| Apply what you read |
[1] In the passage on hospital cybersecurity, what makes breaking into smaller hospitals relatively easier and quicker?
[2] In the passage on hospital cybersecurity, rewrite the part from "We Have a Disease" up to and including "a single year.", and put "security breach" in place of "cyber breach".

*** Opening of Selected passage ***

Bullying the Smallest Kid
Smaller hospitals are more vulnerable and more likely to get cybercriminals’ attention. Penetrating those facilities is relatively easier and takes less time due to a lack of resources, manpower, and cyber-awareness.
Whether hackers find a new vulnerability, develop an exploit, or even acquire a toolkit, they would rather try it on in a “safe space” before tackling cyber-resilient and robust healthcare facilities. It improves their breaching success rate and is less likely to trigger an alarm if something in their scheme needs some fine-tuning.
We Have a Disease and We Don’t Care
Careless healthcare facilities put their patients’ and staff’s data at risk because of deliberate neglect. In many cases, the cyber breach could be easily avoided by implementing basic measures. Many attackers aren’t necessarily demonstrating highly sophisticated schemes, but simply exploit known vulnerabilities to unpatched, out-of-date systems. In some cases, they simply gain access through open and unsecured connections with a contractor or third-party medical provider. And with many facilities that are unaware of the attack until weeks or months later, it’s no wonder some of them suffer from multiple incidents in a single year.
As an establishment that by nature is publicly available for all, it offers noticeably more entry points for attackers to find vulnerabilities. More medical systems are now interconnecting by third-party solutions connected externally to the internet, contractors, and other supply chain service providers. Furthermore, even when hospitals make the effort in deploying tools for monitoring, detection, and prevention, they often lack a sufficiently skilled labor force to proactively track and operate those systems. Put all of those ingredients together and you will get an accelerated countdown for the next system breach.

*** Close of Selected passage ***
*** Opening of Extracted material ***

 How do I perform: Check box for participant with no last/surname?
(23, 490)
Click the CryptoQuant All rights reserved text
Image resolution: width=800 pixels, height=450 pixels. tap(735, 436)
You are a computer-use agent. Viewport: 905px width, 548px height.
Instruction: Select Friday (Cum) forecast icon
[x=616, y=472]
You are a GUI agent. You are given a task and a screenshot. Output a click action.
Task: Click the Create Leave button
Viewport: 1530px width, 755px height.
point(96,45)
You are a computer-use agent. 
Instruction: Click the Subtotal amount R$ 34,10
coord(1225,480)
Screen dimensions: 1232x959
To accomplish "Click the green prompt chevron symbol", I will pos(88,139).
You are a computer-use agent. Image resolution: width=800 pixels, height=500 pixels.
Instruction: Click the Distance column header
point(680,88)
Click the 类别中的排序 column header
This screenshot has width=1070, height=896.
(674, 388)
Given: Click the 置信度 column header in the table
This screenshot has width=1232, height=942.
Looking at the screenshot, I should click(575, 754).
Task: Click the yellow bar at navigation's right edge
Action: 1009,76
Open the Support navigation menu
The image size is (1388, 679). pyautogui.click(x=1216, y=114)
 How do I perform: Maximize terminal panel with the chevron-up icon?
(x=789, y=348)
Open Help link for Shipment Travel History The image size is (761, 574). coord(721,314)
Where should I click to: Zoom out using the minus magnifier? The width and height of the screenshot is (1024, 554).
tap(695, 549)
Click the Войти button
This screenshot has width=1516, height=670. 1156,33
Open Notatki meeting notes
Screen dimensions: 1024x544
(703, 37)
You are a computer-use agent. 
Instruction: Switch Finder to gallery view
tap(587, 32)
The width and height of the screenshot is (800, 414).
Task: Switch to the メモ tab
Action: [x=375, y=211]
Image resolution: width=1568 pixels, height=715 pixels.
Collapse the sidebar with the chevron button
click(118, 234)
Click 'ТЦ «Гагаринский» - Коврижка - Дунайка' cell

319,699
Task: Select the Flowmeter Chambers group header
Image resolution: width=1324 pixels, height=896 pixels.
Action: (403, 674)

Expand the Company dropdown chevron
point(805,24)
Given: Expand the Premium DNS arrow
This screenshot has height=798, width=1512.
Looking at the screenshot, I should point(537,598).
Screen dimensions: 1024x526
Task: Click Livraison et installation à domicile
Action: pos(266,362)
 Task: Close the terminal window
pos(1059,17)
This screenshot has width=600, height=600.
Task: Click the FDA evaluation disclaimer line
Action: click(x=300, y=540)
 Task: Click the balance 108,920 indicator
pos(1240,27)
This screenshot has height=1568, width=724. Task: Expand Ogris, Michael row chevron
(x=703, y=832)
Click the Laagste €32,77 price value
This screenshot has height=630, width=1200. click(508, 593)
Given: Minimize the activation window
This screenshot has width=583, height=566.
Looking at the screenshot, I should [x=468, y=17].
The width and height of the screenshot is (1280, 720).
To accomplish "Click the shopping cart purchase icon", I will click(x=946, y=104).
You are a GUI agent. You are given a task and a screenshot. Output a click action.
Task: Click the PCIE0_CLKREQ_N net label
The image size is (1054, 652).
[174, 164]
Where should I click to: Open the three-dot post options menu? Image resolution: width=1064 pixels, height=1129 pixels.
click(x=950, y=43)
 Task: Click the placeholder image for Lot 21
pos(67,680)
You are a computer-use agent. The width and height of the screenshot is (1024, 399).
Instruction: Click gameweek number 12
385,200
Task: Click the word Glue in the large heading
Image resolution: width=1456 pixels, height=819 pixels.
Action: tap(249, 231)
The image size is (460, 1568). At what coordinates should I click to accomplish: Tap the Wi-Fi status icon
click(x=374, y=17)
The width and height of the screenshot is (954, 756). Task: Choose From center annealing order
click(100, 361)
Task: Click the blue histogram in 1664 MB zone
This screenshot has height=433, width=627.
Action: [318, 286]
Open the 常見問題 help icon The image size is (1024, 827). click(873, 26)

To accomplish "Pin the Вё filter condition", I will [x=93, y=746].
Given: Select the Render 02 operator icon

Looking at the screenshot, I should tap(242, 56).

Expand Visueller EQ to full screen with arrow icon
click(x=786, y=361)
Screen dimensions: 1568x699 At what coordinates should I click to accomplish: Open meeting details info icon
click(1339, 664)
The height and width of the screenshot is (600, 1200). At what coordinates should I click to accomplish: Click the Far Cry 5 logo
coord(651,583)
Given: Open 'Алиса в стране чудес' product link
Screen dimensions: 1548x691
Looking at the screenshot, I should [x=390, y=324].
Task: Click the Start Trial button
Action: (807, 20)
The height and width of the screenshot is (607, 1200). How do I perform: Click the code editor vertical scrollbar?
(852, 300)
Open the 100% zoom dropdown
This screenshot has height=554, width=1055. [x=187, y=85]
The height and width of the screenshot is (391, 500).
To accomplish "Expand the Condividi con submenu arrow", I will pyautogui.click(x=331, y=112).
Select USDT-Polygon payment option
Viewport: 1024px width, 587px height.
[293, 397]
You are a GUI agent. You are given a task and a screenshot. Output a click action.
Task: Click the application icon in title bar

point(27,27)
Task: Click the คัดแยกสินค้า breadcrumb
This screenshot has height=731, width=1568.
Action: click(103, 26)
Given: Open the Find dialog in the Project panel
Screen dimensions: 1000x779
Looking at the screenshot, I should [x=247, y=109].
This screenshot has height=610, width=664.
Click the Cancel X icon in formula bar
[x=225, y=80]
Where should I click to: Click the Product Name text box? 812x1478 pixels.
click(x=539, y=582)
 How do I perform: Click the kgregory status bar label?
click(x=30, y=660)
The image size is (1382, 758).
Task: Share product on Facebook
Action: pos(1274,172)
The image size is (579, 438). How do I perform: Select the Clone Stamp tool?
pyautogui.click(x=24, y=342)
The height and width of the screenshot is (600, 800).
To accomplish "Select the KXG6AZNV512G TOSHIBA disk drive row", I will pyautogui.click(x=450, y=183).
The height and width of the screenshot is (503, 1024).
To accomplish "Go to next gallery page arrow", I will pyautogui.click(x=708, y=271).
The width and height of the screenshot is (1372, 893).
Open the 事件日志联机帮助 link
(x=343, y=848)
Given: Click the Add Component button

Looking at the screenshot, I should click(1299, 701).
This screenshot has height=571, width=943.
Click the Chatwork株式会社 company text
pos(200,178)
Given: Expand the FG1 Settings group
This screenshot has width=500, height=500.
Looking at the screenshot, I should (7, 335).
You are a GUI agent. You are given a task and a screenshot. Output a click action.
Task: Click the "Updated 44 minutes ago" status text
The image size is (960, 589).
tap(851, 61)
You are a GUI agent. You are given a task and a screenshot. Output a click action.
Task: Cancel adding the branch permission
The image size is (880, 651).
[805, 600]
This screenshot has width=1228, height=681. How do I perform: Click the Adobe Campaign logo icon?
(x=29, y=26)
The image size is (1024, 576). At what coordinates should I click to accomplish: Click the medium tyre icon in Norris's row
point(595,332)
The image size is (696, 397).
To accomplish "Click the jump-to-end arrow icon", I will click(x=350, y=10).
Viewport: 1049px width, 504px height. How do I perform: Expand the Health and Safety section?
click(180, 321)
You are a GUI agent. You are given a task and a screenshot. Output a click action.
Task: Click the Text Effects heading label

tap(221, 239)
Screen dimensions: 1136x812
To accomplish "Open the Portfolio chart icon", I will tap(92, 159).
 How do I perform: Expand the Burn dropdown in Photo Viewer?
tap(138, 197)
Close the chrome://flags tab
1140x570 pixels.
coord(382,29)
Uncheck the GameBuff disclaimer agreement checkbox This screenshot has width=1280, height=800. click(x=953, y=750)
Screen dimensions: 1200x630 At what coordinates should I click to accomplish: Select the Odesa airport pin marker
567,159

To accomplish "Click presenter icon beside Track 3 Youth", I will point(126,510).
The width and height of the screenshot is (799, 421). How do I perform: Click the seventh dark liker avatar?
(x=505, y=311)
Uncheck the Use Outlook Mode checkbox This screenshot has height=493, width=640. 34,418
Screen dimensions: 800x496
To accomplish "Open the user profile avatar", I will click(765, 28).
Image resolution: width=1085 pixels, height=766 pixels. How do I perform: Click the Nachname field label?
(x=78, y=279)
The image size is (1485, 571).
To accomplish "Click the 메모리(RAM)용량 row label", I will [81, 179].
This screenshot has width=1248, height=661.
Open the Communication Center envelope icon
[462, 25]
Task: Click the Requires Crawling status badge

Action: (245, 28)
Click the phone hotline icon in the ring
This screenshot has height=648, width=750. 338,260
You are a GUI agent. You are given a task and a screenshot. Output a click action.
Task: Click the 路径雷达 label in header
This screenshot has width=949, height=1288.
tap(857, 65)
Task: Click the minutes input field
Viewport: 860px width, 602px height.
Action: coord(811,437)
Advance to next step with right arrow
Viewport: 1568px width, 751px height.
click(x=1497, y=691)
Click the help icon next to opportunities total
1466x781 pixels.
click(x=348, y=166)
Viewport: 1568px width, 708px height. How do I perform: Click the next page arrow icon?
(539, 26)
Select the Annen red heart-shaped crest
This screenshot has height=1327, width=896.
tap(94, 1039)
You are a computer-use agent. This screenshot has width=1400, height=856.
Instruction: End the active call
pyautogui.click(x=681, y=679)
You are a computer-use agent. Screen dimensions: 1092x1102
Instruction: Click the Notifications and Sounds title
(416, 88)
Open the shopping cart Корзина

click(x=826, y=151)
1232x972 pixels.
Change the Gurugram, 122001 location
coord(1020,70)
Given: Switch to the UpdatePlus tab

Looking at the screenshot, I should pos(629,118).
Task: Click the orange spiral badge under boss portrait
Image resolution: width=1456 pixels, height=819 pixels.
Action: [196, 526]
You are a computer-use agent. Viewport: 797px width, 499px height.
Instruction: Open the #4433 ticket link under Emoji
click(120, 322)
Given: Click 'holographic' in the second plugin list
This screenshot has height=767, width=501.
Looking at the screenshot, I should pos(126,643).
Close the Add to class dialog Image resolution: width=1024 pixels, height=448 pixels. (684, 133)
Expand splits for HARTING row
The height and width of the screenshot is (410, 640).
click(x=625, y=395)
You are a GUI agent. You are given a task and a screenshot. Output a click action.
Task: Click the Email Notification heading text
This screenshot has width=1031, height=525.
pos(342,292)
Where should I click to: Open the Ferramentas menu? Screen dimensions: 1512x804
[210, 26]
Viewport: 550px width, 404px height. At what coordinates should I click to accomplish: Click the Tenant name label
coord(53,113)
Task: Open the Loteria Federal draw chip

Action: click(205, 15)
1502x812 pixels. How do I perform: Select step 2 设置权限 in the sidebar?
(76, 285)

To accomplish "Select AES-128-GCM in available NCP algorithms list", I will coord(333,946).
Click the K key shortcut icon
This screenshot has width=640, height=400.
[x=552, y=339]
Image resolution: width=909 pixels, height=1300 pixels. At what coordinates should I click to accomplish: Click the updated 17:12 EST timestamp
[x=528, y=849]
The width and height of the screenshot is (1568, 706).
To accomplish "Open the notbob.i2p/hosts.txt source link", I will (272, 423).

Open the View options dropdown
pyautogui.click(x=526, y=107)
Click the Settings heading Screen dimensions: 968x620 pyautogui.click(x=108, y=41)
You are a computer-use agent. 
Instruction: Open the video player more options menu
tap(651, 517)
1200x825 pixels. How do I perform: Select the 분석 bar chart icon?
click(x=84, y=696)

*** Close of Extracted material ***

| Answer set |
[1] A lack of resources, manpower, and cyber-awareness.

[2]
We Have a Disease and We Don’t Care
Careless healthcare facilities put their patients’ and staff’s data at risk because of deliberate neglect. In many cases, the security breach could be easily avoided by implementing basic measures. Many attackers aren’t necessarily demonstrating highly sophisticated schemes, but simply exploit known vulnerabilities to unpatched, out-of-date systems. In some cases, they simply gain access through open and unsecured connections with a contractor or third-party medical provider. And with many facilities that are unaware of the attack until weeks or months later, it’s no wonder some of them suffer from multiple incidents in a single year.